Barbara Stanwyck and Gary Cooper in Ball of Fire |
At first sight, two
Hollywood films I watched recently had little in common. Ball of Fire (1941) is
a Hollywood screwball comedy about a team of rather elderly encyclopedia
editors getting mixed up with gangsters. Booksmart (2019), made all of 88 years
later, is a coming-of-age movie about teens graduating from high school and partying
on their last night before going on university.
You could not imagine
two less similar films. Yet there are interesting similarities. Both films contrast
studying versus being hip, almost as if the American dream could not envisage life
without popular music and wisecracks. In Ball of Fire, the seven encyclopedia
editors, with an average age of around 65, apart from the very noticeably
younger Gary Cooper, as Professor Bertram Potts, are struggling to complete
their vast encyclopedia, over time and over budget. They are stuck at the
letter “S”, and specifically, Gary Cooper is unhappy with the entry for slang.
To improve the article, and get more real-world awareness of slang, he ventures
into metropolitan New York, and meets Barbara Stanwyck, a singer (and more
importantly, a frequent user of slang) mixed up with gangsters. Unfortunately,
the slang is rather prim, and not helped by being laboriously and frequently
explained for the benefit of the (presumably) less hip cinemagoers. Slang might
be hip, but constant translations are not. I longed for the light touch (and
enjoyable slang) of Damon Runyon.
In Booksmart, two
teenage girls discover on the very last day of their schooling that although
they have sacrificed their social life to get into to a prestigious university,
that many of their peers have achieved the same result as well as partying
hard. So they decide to make up for all the lost months and years of study with
one night of dedicated socialising.
So you can see the
connection. Here are two films that propose a very similar thesis: in Hollywood-world,
you can study all you like, but it counts for nothing if you aren’t hip. Hip can
be any or all of clubbing, drinking, cool music; it is above all social, and noisy
Here is a message for the masses: yes, there are people who study like mad, but
we, the viewers, represent the majority, and social life is our milieu.
For such a premise
to work, the presentation of “hip” is all-important. You could describe the
vast majority of Hollywood films as an attempt to depict hip, so directors and
actors have had plenty of opportunity to get it right. But on the subject of hip,
Ball of Fire fails miserably. Barbara Stanwyck, as Sugarpuss O’Shea, has to
provide pretty much all the hip elements, and for all Howard Hawk’s many
skills, his idea of hip leaves much to be desired. Stanwyck is no night-club
singer, and her solo performance, and her outfits, are both underwhelming (and
not helped by a very curious and misguided attempt to have one verse of her
song accompanied by nothing but the sound of striking matches on a matchbox).

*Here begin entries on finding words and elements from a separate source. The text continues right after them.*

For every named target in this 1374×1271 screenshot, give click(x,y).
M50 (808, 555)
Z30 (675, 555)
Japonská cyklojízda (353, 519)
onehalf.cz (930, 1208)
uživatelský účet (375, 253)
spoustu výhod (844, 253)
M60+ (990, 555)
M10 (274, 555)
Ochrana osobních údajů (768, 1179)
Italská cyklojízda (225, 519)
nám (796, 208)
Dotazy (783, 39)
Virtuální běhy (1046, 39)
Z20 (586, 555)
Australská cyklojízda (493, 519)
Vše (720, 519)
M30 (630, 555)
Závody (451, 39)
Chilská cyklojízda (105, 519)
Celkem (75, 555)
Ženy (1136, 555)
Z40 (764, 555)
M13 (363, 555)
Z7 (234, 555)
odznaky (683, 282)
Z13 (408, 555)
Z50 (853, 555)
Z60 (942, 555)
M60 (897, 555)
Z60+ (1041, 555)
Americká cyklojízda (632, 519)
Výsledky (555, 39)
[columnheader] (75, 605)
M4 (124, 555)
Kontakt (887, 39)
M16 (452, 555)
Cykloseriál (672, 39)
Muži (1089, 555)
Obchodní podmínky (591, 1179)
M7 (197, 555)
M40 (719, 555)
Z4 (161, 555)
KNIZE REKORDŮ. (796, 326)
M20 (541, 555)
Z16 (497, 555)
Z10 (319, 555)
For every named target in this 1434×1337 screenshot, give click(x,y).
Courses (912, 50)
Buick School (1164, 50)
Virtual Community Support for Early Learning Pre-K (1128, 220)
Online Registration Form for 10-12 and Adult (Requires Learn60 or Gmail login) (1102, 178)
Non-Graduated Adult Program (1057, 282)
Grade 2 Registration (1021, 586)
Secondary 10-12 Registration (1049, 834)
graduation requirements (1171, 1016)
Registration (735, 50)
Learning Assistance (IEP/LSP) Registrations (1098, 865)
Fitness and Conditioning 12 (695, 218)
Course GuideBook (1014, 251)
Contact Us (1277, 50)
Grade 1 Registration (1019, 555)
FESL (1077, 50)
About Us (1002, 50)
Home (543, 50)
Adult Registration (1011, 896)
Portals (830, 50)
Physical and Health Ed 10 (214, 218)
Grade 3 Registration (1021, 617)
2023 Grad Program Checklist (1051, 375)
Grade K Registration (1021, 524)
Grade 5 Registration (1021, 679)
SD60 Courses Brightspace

Subsequently, she attempts to display eroticism when she arrives late at night
at the shared home of all the encyclopedists, but her attempt at suggestive undressing
is vastly inferior to Stanwyck’s own performance in The Lady Eve (also 1941).
Perhaps trying to appear erotic in front of seven males is well-nigh impossible:
it’s burlesque rather than suggestive. The film ends with Cooper marrying
Stanwyck, leaving the problem of the six other bridesmaids, who aren’t going to
disappear any time soon. Doesn’t look like a recipe for paradise.
Booksmart also has
its problems. In this high-school film, “hip” is restricted to eighteen and
under with no experience of life apart from institutions which is not very hip.
The parties depicted seem to be mainly about the display of wealth: rented
yachts, vast houses with unlimited drink and lavish, tasteless bourgeois
interiors. More challenging, and undermining the serious study versus hip
theme, the two protagonists, Molly and Amy, have a relationship that is
anything but comic. Their union appears to be a defensive alliance, with the
main aim of reducing or removing the need to interact with their peers. They
know little about each other: Molly is unaware of Amy’s intention to spend a
gap year in Africa. Worse, Molly clearly bullies Amy. They have a code word,
malala, which when triggered by either demands immediate and absolute acceptance
of any action from the other. When Molly says the magic word, Amy complies, but
when Amy asks for the same favour, it is rejected. Matters come to a head in a
blazing row in the middle of a party, observed by all the other partygoers.
By the end of both
films, we have come to realise two things. Hollywood for the most part isn’t
very good at depicting hip, and neither film manages to end on a comic high. Based
on these films, I would prefer either compiling encyclopedias or reading in a
library to any of the depictions of hip on offer.